Syllabus
(b) Section 1252(d)(1) lacks the clear statement necessary to qualify as jurisdictional. First, exhaustion requirements are quintessential claim-processing rules, designed to promote efficiency in litigation. Treating an exhaustion requirement as jurisdictional would disserve that very interest. Second, §1252(d)(1)’s language differs substantially from more clearly jurisdictional language in related statutory provisions. Elsewhere, including in provisions enacted at the same time and in the same section as §1252(d)(1), Congress specified that “no court shall have jurisdiction” to review certain matters. See, e.g., §§1252(a)(2)(A), (a)(2)(B), (a)(2)(C), 1182(a)(9)(B)(v), (d)(3)(B)(i). Taken together, these two features of §1252(d)(1) establish that it is not clearly jurisdictional. Pp. 4–7.
(c) Given the clear-statement rule, the Government offers no persuasive reason to treat §1252(d)(1) as jurisdictional. First, merely that a statute addresses the “court” and limits “review” does not necessarily mean the statute governs the court’s jurisdiction. Second, the Government fails to show that §1252(d)(1) clearly carried forward any understanding that a prior version of §1252(d)(1) (former §1105a(c)) was jurisdictional. Finally, §1252(d)(1)’s placement within §1252 is insufficient to establish that §1252(d)(1) is clearly jurisdictional. Pp. 7–11.
2. Section 1252(d)(1) does not require noncitizens to request discretionary forms of review, like reconsideration of an unfavorable Board of Immigration Appeals determination.
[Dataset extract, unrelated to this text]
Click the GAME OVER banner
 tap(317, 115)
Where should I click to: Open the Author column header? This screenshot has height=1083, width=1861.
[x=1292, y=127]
Pp. 11–18.
(a) Section 1252(d)(1) requires exhausting only remedies “available … as of right.” In the context relevant here—review of a legal claim—that phrase means review that is guaranteed, not discretionary. Reconsideration by the Board, however, is discretionary. Board reconsideration is therefore not available “as of right,” and §1252(d)(1) does not require a noncitizen to pursue it. Pp. 11–13.